For the past two weeks, newsfeeds, media channels and blogs have been filled with one topic: Pokemon Go, and for good reason. A recent study by SensorTower showed that the average iPhone user spends more time (approximately 33 minutes) playing Pokemon Go than any other app, including extremely popular applications like Snapchat, Instagram and Facebook. While this is clearly a huge success for the developers (Niantic), these “Pokemania” numbers indicate an incredible opportunity for businesses to interact and draw in sales.
The game works using augmented reality, that is, combining real world surroundings with simulated game elements (i.e. the Pokemon themselves). Users must physically walk around their neighborhood in order to catch various Pokemon creatures. In order to do so, users have to collect various items located at real-life locations like stores, restaurants, landmarks and more, called PokeStops. Users can actually make in-app purchases to increase the likelihood of Pokemon visiting any given area. Eventually, players are able to battle their creatures at Gyms which are interspersed throughout a city or town.

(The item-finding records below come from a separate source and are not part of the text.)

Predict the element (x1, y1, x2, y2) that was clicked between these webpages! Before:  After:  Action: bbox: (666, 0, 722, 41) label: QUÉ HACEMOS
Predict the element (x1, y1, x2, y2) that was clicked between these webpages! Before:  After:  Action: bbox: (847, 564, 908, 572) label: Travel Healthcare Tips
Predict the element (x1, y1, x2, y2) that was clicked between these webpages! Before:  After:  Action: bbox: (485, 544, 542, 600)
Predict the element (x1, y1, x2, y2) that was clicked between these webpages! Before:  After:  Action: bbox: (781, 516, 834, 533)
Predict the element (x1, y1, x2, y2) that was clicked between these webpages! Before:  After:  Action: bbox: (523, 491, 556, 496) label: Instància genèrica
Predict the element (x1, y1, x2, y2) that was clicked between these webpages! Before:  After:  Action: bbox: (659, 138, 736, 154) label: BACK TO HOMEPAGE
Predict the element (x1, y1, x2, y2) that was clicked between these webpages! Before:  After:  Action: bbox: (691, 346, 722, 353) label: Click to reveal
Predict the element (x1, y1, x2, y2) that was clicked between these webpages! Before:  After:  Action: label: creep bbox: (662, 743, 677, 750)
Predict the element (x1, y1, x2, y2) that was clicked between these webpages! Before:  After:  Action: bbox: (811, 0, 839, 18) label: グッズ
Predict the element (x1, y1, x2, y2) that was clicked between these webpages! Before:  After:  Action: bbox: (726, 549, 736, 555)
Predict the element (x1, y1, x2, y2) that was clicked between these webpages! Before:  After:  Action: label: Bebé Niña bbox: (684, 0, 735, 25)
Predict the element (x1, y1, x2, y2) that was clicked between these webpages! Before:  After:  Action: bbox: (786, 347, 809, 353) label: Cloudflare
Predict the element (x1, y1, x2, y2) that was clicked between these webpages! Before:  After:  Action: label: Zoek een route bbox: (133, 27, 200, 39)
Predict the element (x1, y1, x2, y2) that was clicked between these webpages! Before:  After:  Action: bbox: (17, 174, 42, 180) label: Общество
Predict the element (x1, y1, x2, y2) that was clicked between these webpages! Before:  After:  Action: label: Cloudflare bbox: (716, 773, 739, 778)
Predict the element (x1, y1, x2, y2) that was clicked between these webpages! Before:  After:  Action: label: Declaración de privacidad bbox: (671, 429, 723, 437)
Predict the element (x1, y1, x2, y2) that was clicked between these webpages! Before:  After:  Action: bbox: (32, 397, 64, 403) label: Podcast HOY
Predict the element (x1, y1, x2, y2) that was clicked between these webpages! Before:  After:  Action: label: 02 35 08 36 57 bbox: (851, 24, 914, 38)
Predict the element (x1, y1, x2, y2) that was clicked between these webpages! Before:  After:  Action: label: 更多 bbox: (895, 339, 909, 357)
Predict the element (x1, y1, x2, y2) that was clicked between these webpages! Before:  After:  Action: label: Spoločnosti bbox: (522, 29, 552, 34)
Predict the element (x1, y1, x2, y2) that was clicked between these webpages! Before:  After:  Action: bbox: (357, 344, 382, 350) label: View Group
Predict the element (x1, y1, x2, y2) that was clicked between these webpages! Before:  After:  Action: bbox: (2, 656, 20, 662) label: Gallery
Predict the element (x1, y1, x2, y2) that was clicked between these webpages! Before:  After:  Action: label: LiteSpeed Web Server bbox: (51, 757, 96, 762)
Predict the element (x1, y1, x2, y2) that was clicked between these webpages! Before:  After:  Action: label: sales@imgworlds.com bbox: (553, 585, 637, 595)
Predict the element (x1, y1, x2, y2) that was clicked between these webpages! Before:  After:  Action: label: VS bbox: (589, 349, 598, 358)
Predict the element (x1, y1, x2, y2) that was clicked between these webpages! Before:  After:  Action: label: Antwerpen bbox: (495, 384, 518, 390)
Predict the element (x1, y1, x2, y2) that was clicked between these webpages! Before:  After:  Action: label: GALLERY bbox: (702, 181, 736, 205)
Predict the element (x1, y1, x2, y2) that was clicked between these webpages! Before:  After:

Don’t see the marketing potential yet? By using the in-app purchases, businesses have been able to draw in crowds searching for new Pokemon to add to their collection. Businesses nearby, or on top of a PokeStop, can make a small purchase (as little as 99 cents) to attract more Pokemon to that specific area. One pizza restaurant in Queens reported seeing a 75 percent increase in business after investing just $10 to attract Pokemon Go players.
Additionally, some businesses are promoting and sharing photos of rare and interesting Pokemon native to their area on social media in an effort to garner in players. The business opportunities will extend much further beyond these organic strategies. David Jones, a major shareholder at Niantic said in an interview with Quartz that major brands have been showing interest in getting involved with the game and sponsoring products and locations. “You will absolutely be seeing that and you will be seeing it done in a way that adds value to the game rather than detracts,” he said.
It is important to note that this game most likely is a trend that will begin to wane as it becomes less novel, while augmented reality technology will continue to bridge the real and virtual worlds and will present new and unique opportunities for brands and businesses to grow.